Nieuwe wetgeving nodig
“Er is de afgelopen jaren al veel gebeurd,” constateert Van Lint. “Maar voor een groot aantal maatregelen is nieuwe wetgeving nodig. En dat vergt tijd, aangezien de wetsvoorstellen zowel langs de Raad van State als door de Tweede en Eerste Kamer moeten. Daardoor duurt het best lang voordat een arbeidsmigrant er iets van gaat merken.” Van Lint vindt het dan ook zeer waardevol dat de ABU nu al met eigen initiatieven komt. “De Fair Employment Code, cao-afspraken en het eigen masterplan: in alles straalt de ABU uit dat deze het als brancheorganisatie belangrijk vindt om de positie van arbeidsmigranten te verbeteren. Dat sluit aan bij de oproep van minister van Gennip dat bedrijven hun eigen verantwoordelijkheid moeten nemen en niet hoeven te wachten op wetgeving.” Wel voegt Van Lint daaraan toe dat het belangrijk is dat ook alle ABU-leden hun arbeidsmigranten behandelen volgens de Roemer-aanbevelingen. “En als leden zich duidelijk niet houden aan de Fair Employment Code en de cao, laat de ABU daar dan ook tegen optreden.”
“In alles straalt de ABU uit dat deze het als brancheorganisatie belangrijk vindt om de positie van arbeidsmigranten te verbeteren.”

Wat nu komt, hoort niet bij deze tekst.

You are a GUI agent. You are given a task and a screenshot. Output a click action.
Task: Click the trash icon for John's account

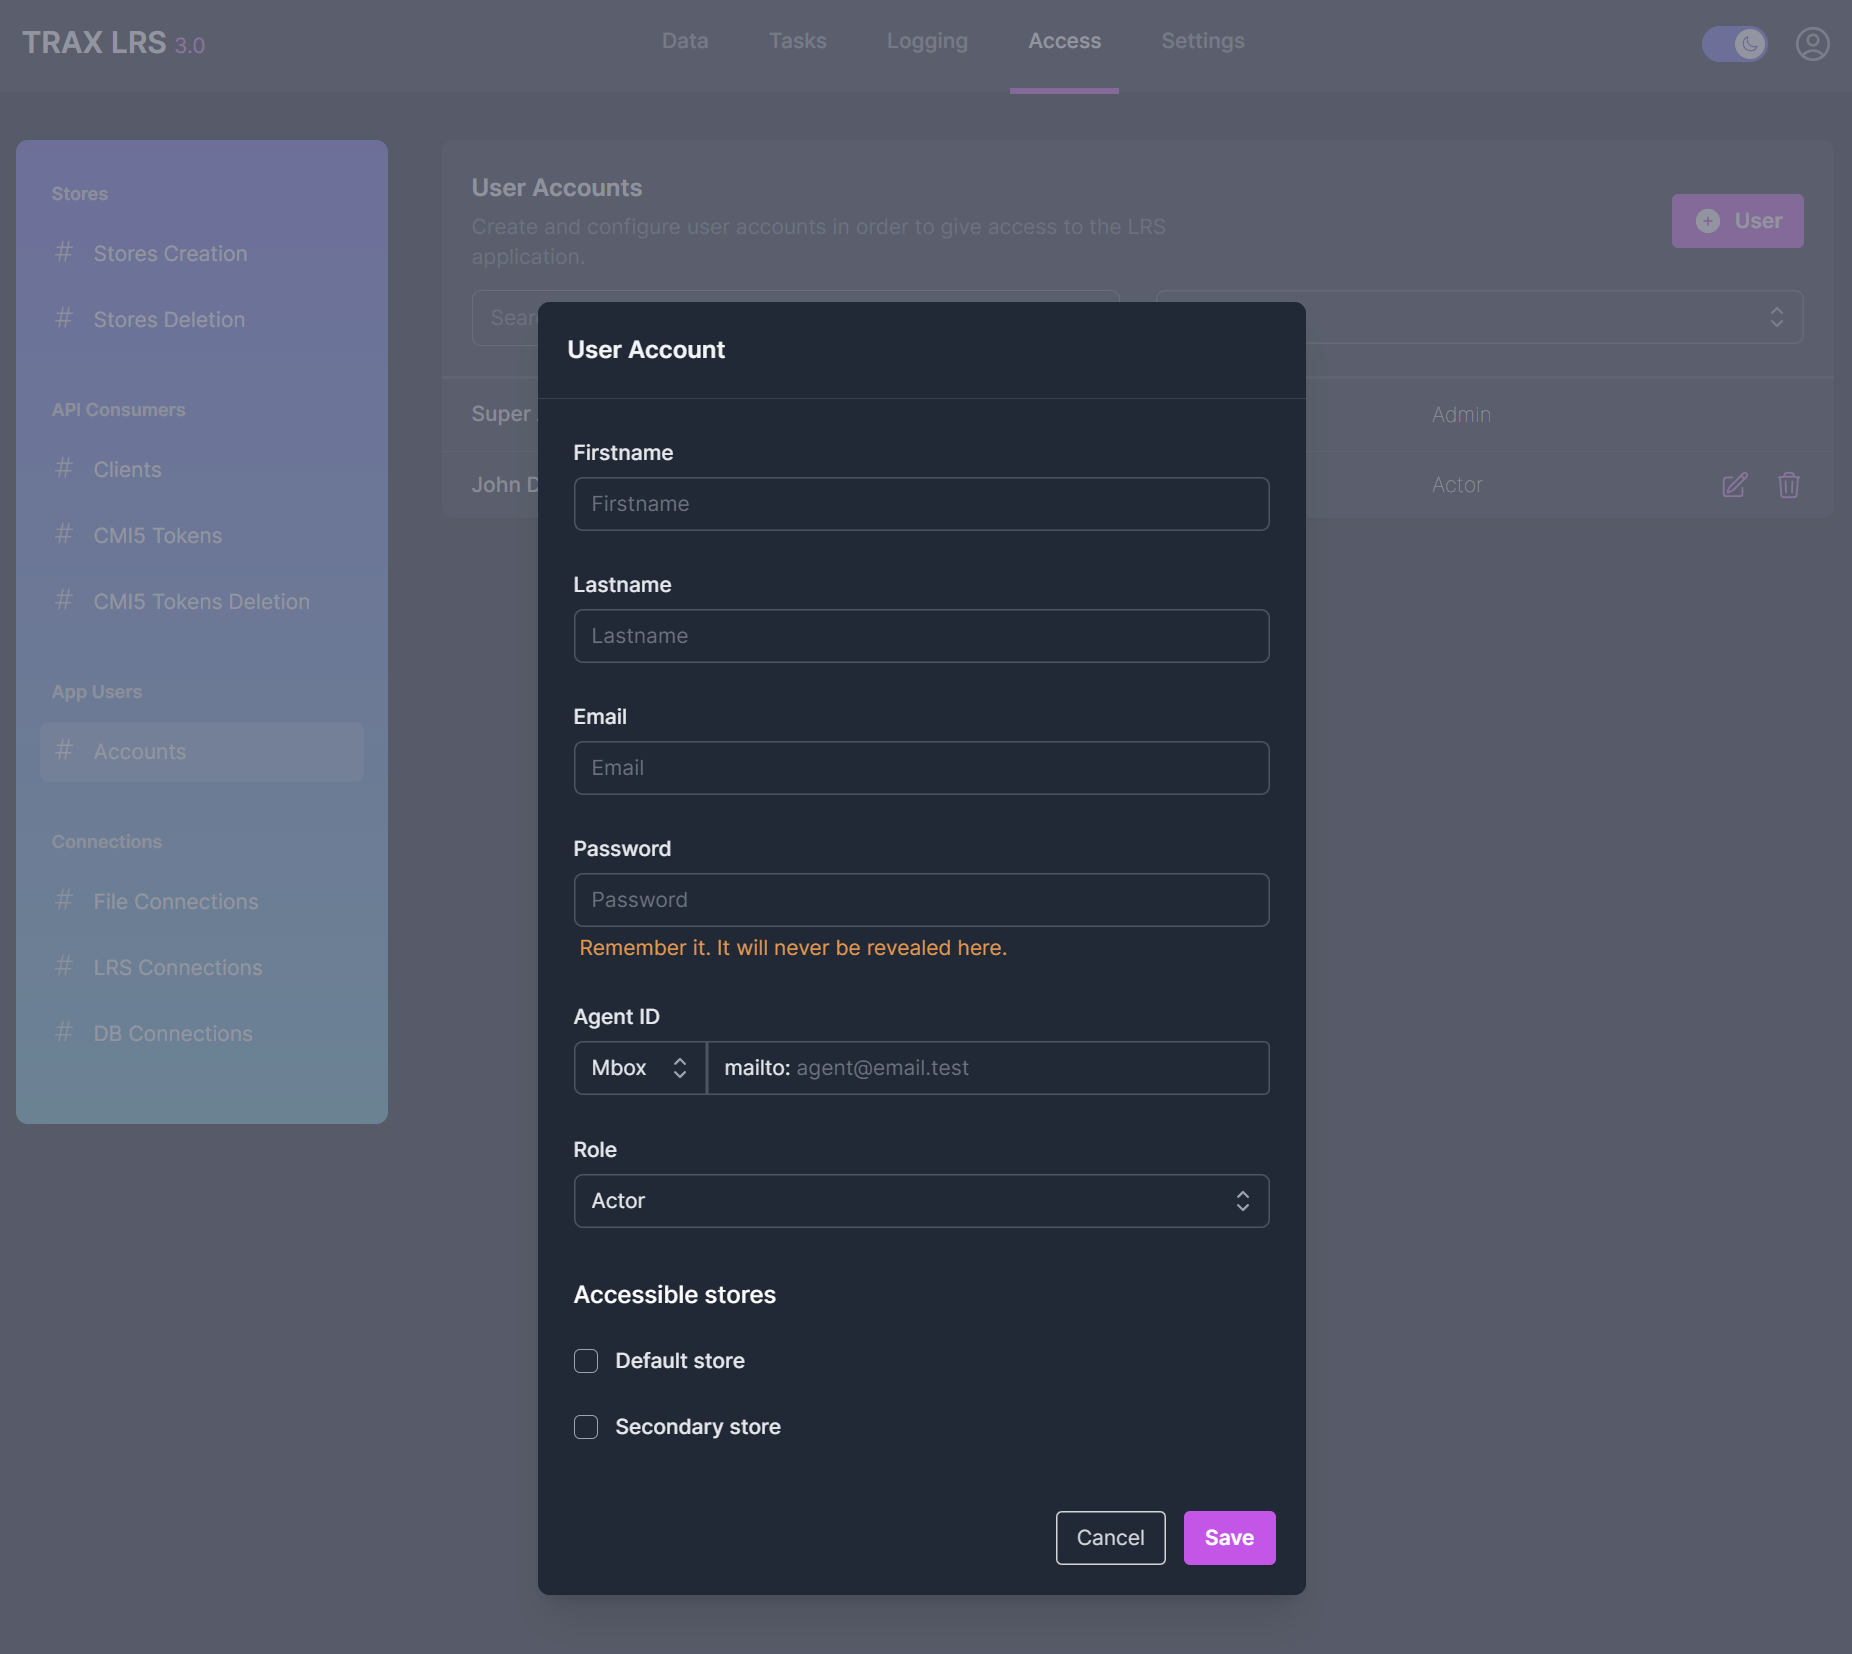coord(1788,485)
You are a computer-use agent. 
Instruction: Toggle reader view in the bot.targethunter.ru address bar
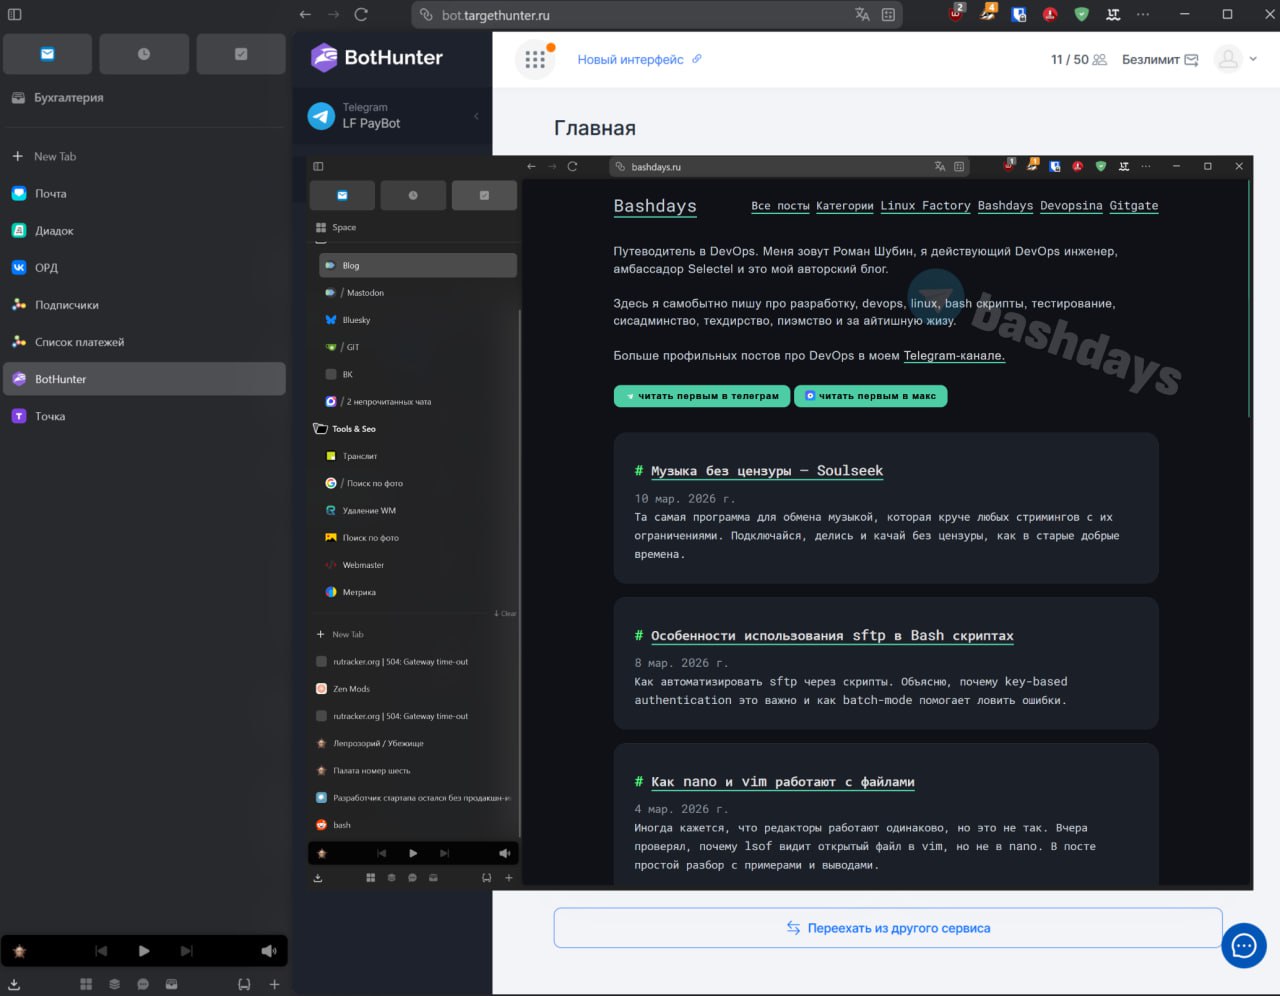coord(888,15)
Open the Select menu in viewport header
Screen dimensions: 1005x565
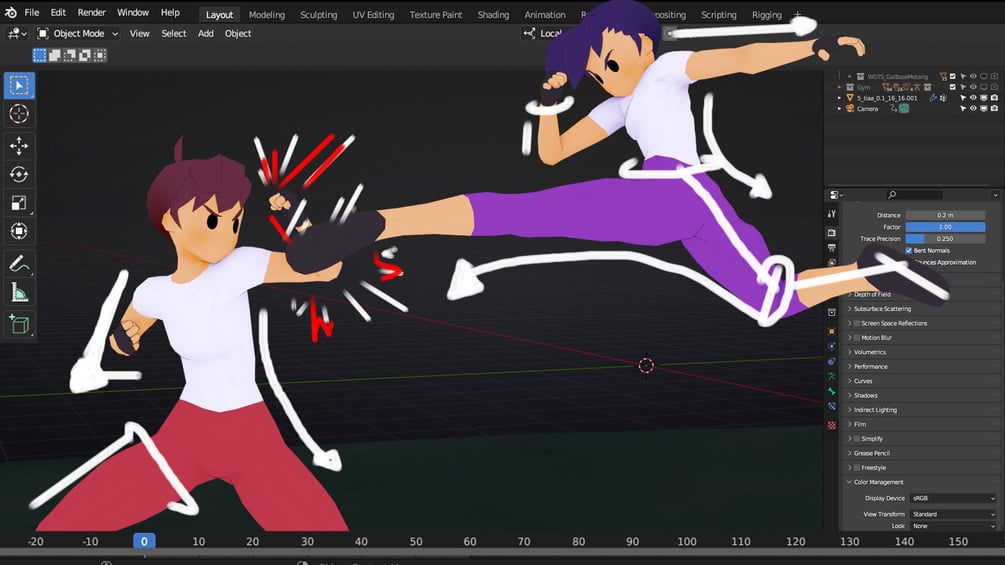174,33
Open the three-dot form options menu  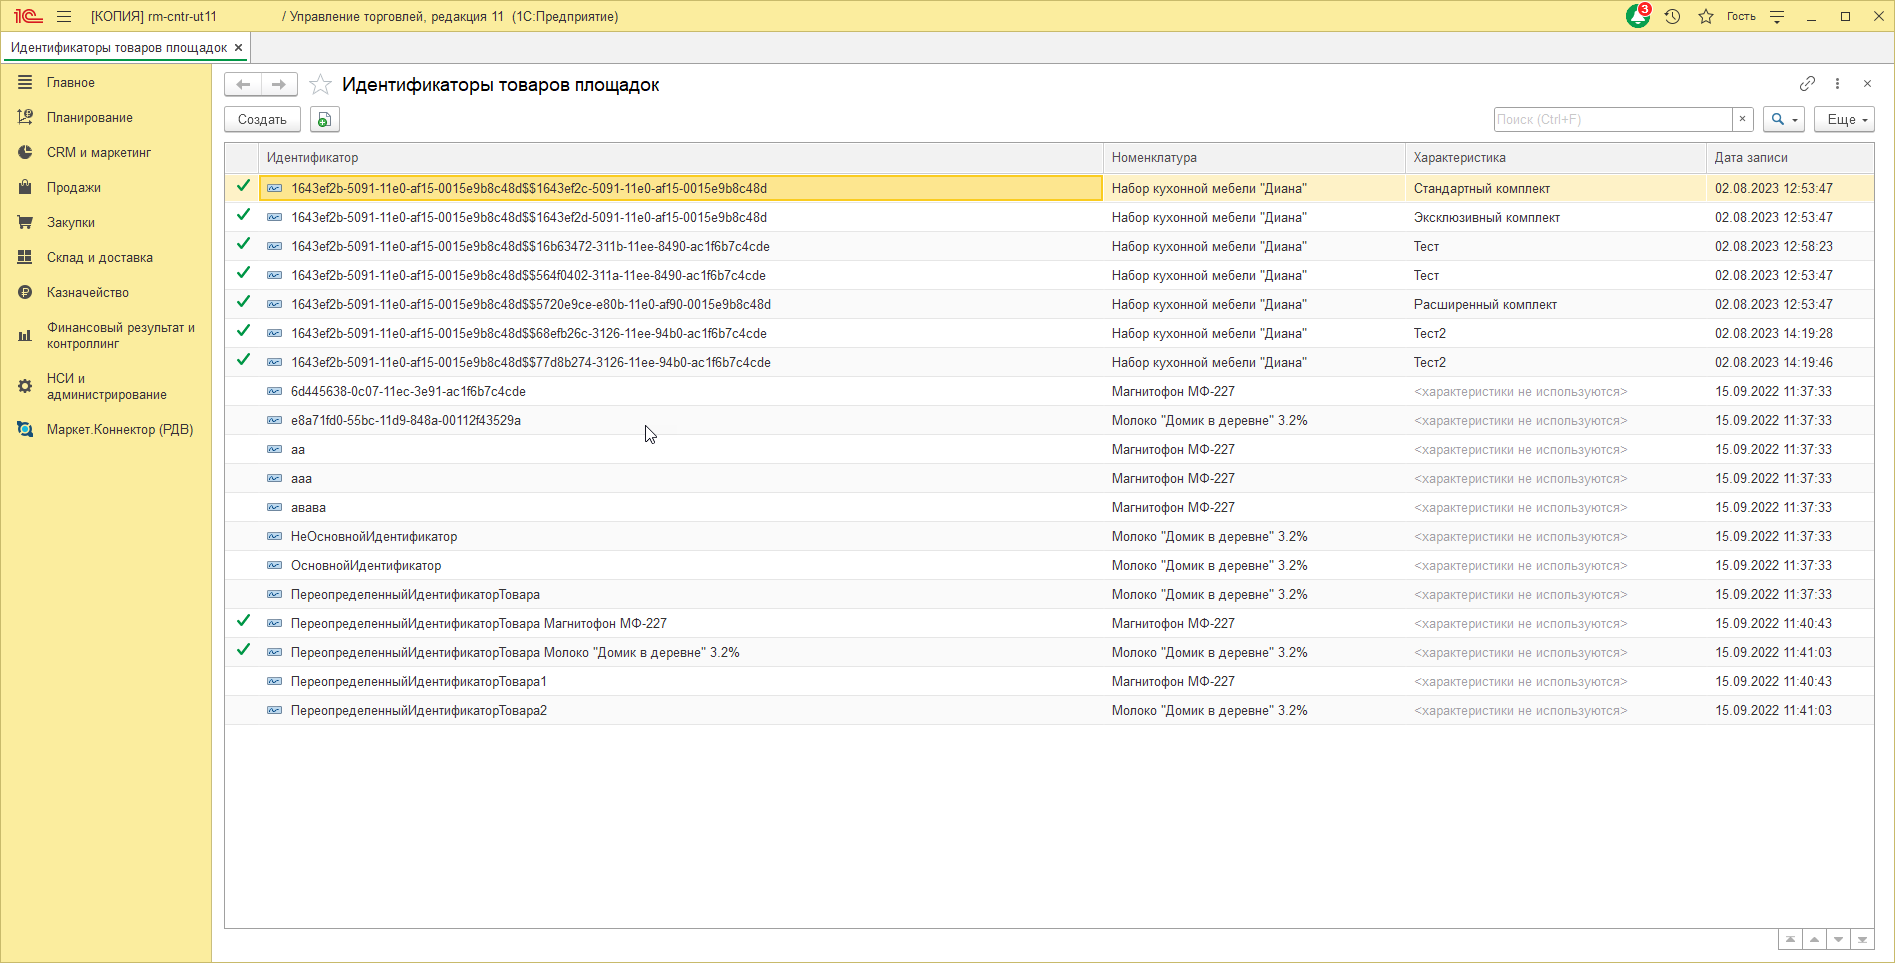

Rob van Lint, bestuurlijk aanjager IPA
Effectieve handhaving
“Er gebeuren inderdaad veel goede dingen op het vlak van internationale medewerkers,” beaamt Peter Loef, programmamanager Arbeidsmigratie van de ABU. “Maar het moet nog veel beter. De ABU neemt daarin zijn verantwoordelijkheid. Maar wij kunnen het niet alleen. Ook inleners zullen hun bijdrage moeten leveren. Gemeenten moeten bereid zijn om meer kwalitatieve huisvesting te realiseren. En zonder een effectieve handhaving door de Nederlandse Arbeidsinspectie, zijn nieuwe regels een papieren tijger.”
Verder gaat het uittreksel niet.